プロミネント〈ベトナム〉/現地生地調達拡大に全力/現状の40%を60%超に
2018年09月10日 (月曜日)
伊藤忠商事繊維事業のベトナム中核拠点、プロミネント〈ベトナム〉の谷衡一郎社長は、「生地の国内調達拡大に全力でまい進する」とし、自社縫製品に占める現地生地の比率を現状の40%から60%超に引き上げる考えを示す。関税メリット享受によるコスト低減やリードタイムの短縮化がその狙い。そのため今後、同国繊維公団ビナテックスとの連携強化やテキスタイル部の活用、グループ連携などを進める。
(ホーチミンで吉田武史)
谷社長によると同国で縫製される全てのアパレル縫製品のうち、自国製の生地を使用する比率(国内生地自給率)は2017年度で36%だった。前年度からテキスタイル課を新設するなどでその引き上げに努めてきた成果もあり、同社では40%で国全体の比率を上回る。政府は60%への引き上げを当面の目標に掲げており、同社の今後の目安もそれを上回ること。そのため今年度からテキスタイル課をテキスタイル部に昇格させたほか、日本から生地事業に精通するスタッフも招いて取り組みを強めている。
今年3月に伊藤忠の香港繊維子会社、伊藤忠テキスタイル・プロミネント〈アジア〉(IPA)を通じて行ったビナテックスへの追加投資も現地生地調達拡大戦略に寄与する。
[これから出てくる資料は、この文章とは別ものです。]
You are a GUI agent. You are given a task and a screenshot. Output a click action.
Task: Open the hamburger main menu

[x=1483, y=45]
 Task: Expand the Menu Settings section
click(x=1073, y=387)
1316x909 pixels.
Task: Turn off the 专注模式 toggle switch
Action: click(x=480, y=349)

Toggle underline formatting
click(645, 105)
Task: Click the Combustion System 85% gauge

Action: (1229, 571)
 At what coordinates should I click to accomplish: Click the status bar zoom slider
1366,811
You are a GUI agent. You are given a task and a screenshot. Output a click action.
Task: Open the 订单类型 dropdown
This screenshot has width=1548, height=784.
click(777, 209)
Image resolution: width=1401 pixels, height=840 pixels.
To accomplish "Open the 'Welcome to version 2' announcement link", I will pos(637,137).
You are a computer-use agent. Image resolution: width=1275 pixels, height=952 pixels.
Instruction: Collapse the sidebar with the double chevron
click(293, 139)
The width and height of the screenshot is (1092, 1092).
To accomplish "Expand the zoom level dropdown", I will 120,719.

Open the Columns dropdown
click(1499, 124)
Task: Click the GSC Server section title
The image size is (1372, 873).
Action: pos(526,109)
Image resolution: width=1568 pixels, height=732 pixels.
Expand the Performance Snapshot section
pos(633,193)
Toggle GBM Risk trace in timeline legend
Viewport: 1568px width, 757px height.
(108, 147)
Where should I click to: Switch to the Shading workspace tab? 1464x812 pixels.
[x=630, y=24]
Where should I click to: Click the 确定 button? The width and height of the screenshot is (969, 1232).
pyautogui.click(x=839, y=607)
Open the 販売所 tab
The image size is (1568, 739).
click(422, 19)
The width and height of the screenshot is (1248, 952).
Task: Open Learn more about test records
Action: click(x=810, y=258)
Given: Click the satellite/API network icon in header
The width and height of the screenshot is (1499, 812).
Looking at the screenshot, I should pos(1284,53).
同国には台湾系、韓国系、中国系、現地系の生地メーカーが存在するが、その情報収集に力を発揮するのがビナテックスとの連携。
縫製工場には以前からスタッフを派遣して品質管理に努めてきたが、今後は生地メーカーにも人材を派遣して、納期や品質などを「日本市場対応にレベルアップ」させていく。
生地の現地調達を拡大する目的は縫製品販売を拡大するためで、調達した生地をそのまま販売するケースはほとんどなく、縫製品への供給がメイン。同社の縫製品輸出先は、日本が半分を占め、米国、欧州と続く。中国製生地では対日でAJCEP(日・ASEAN包括的経済連携)の恩恵を受けることができず、欧州やその他国・地域向けでも、発効が見込まれるEVFTA(EU・ベトナム自由貿易協定)やTPP11(包括的および先進的な環太平洋連携協定)の恩恵を受けられない。関税メリットを享受するためにも、現地調達の拡大を急ピッチで進める必要がある。
リードタイムの短縮化という目的もある。社内で「超QR」と呼ぶ取り組みを進めており、その実現のためにも現地生地調達の拡大が必須条件になる。
生地の共同開発も進める。その際に活用するのが、タイ、インドネシアを拠点とするグループ企業との連携で、既に幾つかの新しい生地を開発した。「ASEANを面でとらえて」生地開発を進め、縫製品までの一貫事業を各国の連携によって強化していく。